> Task directions: Exactly the lines from the line containing "This screenshot has width=1435, height=840." through the final line of the entries below must be returned, and only those, without pictures.

[Provided entries — start]

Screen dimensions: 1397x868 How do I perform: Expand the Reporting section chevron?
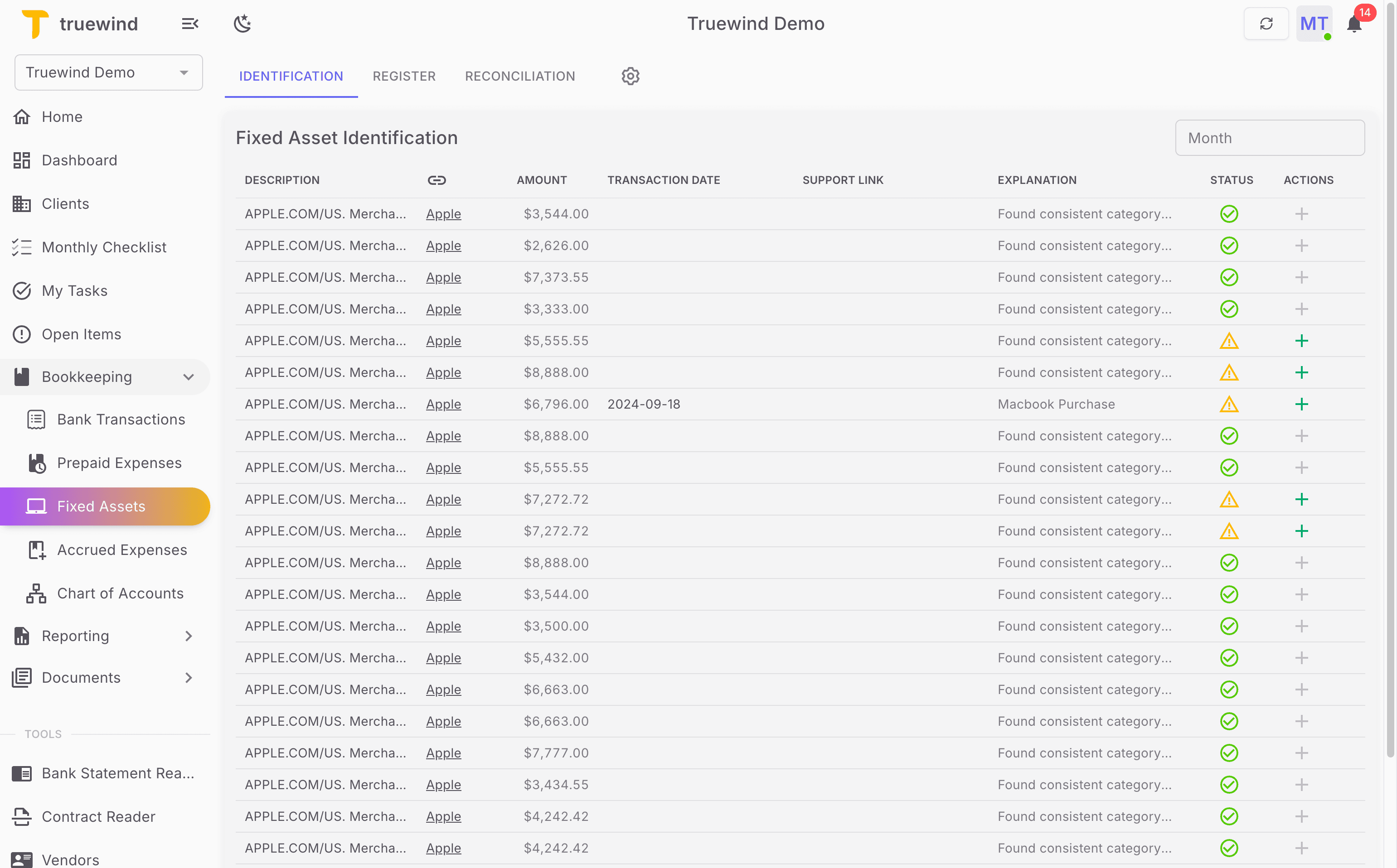(189, 636)
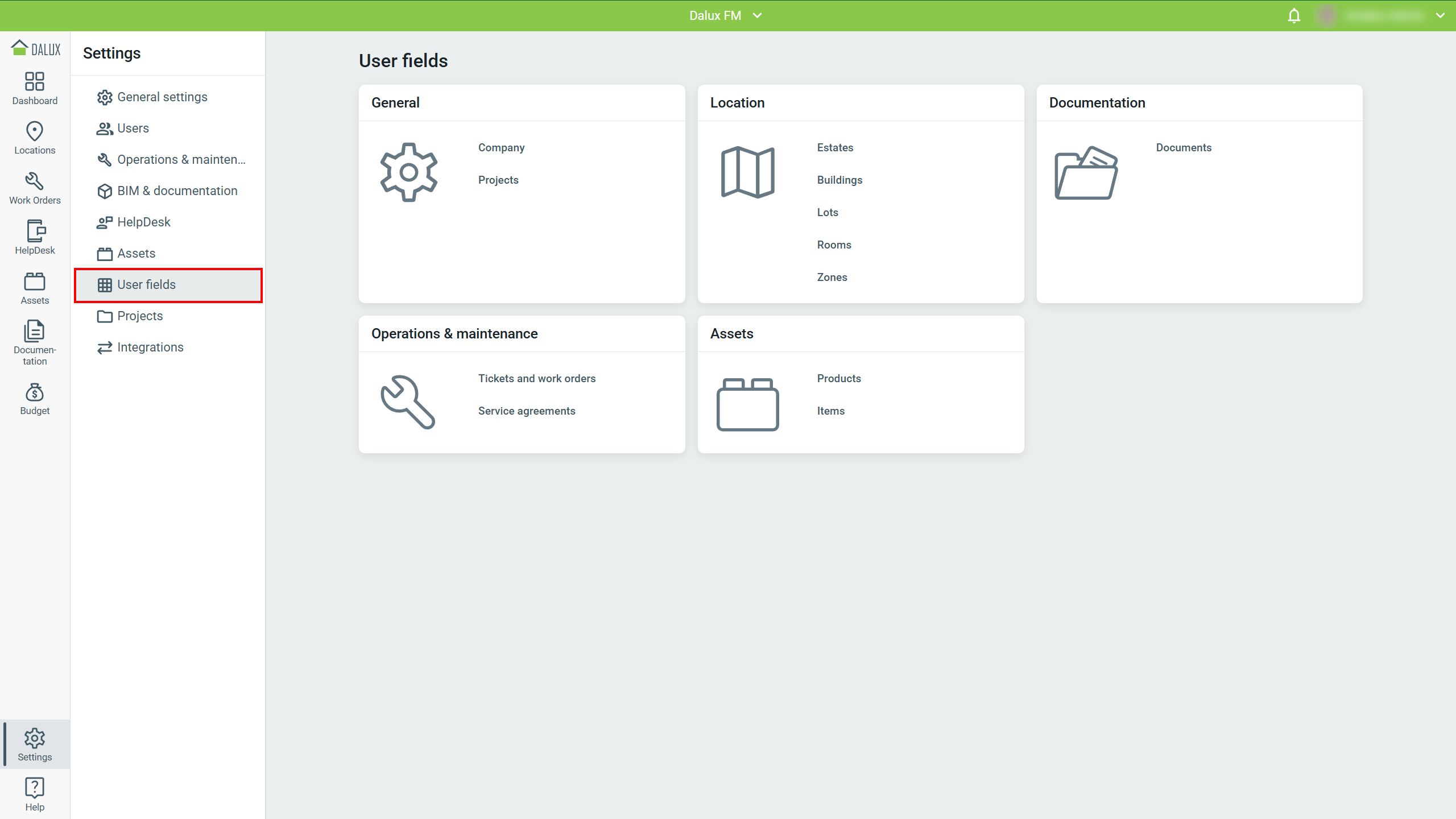Open Tickets and work orders link

pos(536,379)
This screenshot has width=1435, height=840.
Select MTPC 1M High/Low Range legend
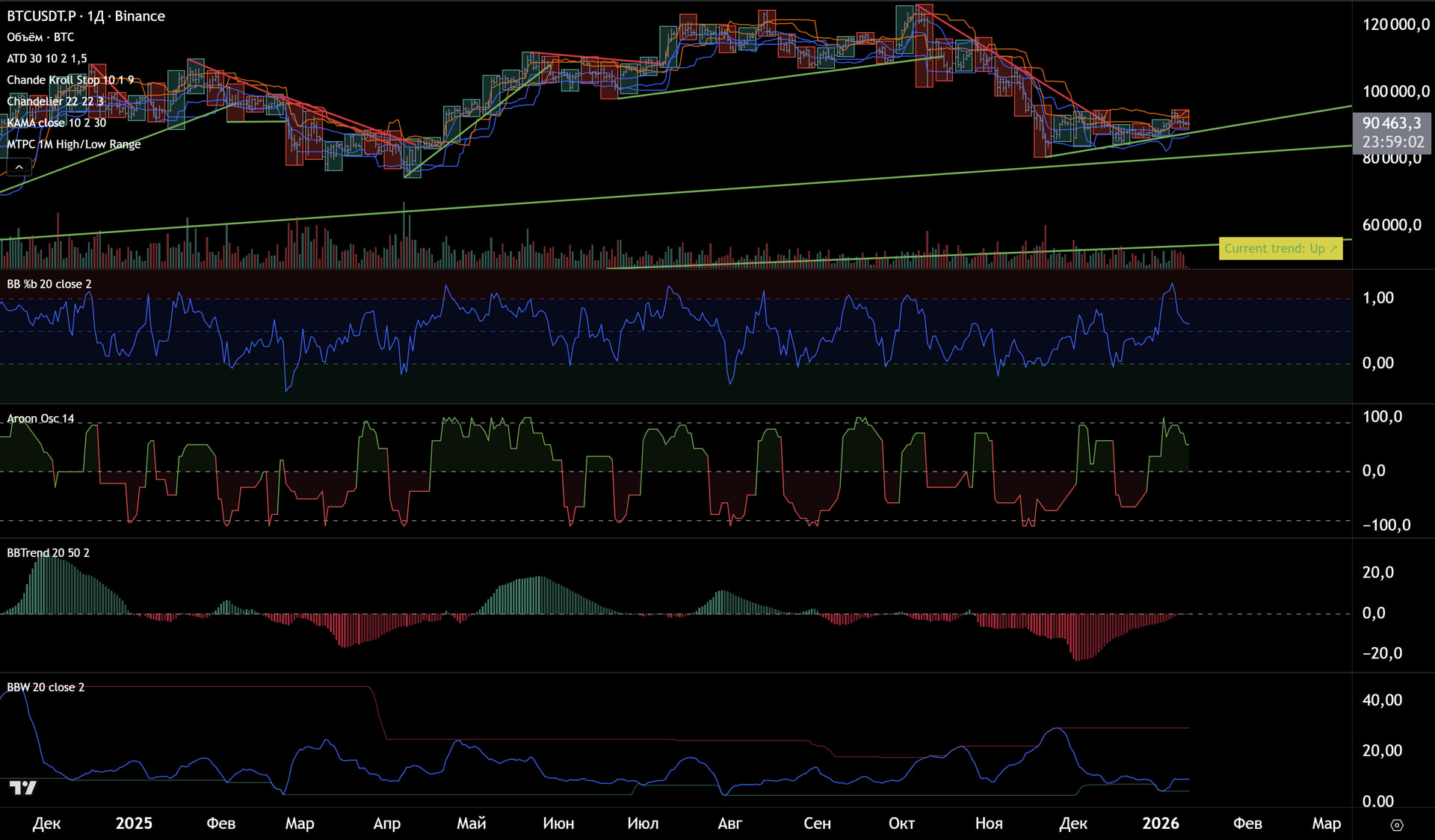[x=73, y=144]
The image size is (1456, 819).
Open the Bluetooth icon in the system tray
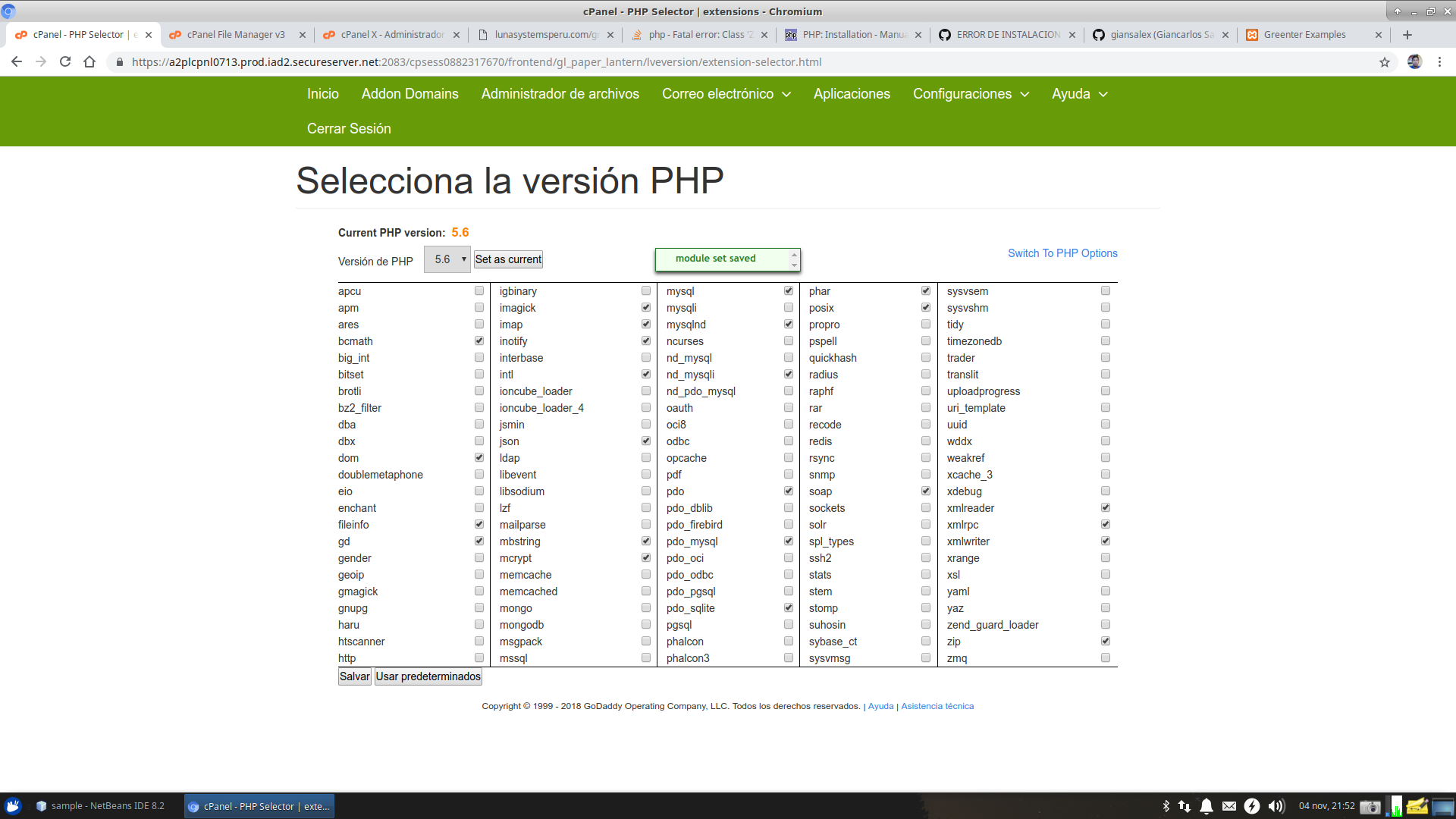1166,806
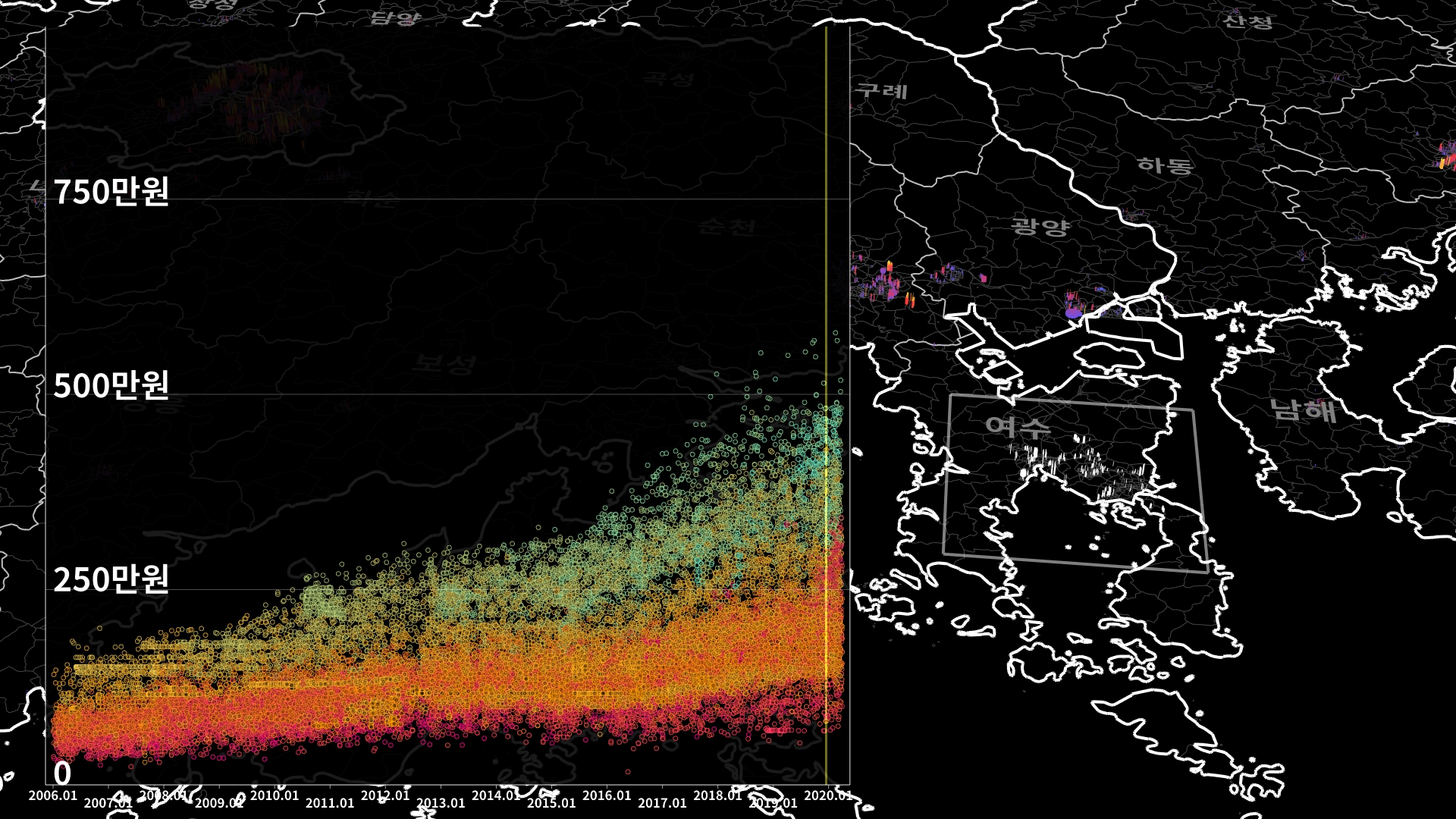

[Provided entries — finish]

> Task result:
This screenshot has width=1435, height=840.
Select MTPC 1M High/Low Range legend
[x=73, y=144]
The image size is (1456, 819).
Open the Bluetooth icon in the system tray
1166,806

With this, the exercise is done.